Before 6 p.m., Piñol said that, “Tessie Sy of SM, Nonoy Colayco of Rustan’s, Jojo Tagbo of SM SaveMore, Leah Lee of SM Supermarket and ShopWise responded and committed to buy their onion and garlic supply direct from the farmers.”

The news was relayed to him by Concepcion’s focal person for the Go Negosyo Program, Ginggay Hontiveros.

“On my own, I also sent a text message to Riolinda Lim, vice president of NCCC Mall, a chain of about 20 supermarkets in Mindanao who said that brothers Javey and Lafayette Lim, whose family owns NCCC, have pledged to buy onion and garlic direct from the farmers,” Piñol revealed.

Following this development, the DA has to work out a system by which onion farmers, especially those from Bongabon, Nueva Ecija, could deliver their produce to the supermarket chains, he said.

The farmers need a working capital, Piñol said, so they could buy their members’ produce for delivery to these supermarkets.
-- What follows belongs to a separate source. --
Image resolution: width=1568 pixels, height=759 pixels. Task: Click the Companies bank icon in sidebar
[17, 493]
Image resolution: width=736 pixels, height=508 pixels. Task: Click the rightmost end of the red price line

They also need a revolving capital since the supermarkets’ payment system does not allow direct payment upon delivery, he said.

“I instructed Undersecretary Bernadette Romulo-Puyat to make arrangements with Agricultural Credit Policy Council [ACPC] head Jocelyn Badiola to prepare a substantial loan package for the country’s onion and garlic farmers,” he added.

Piñol said he would have to look into other issues such as storage facilities for onion and garlic and possibly delivery trucks.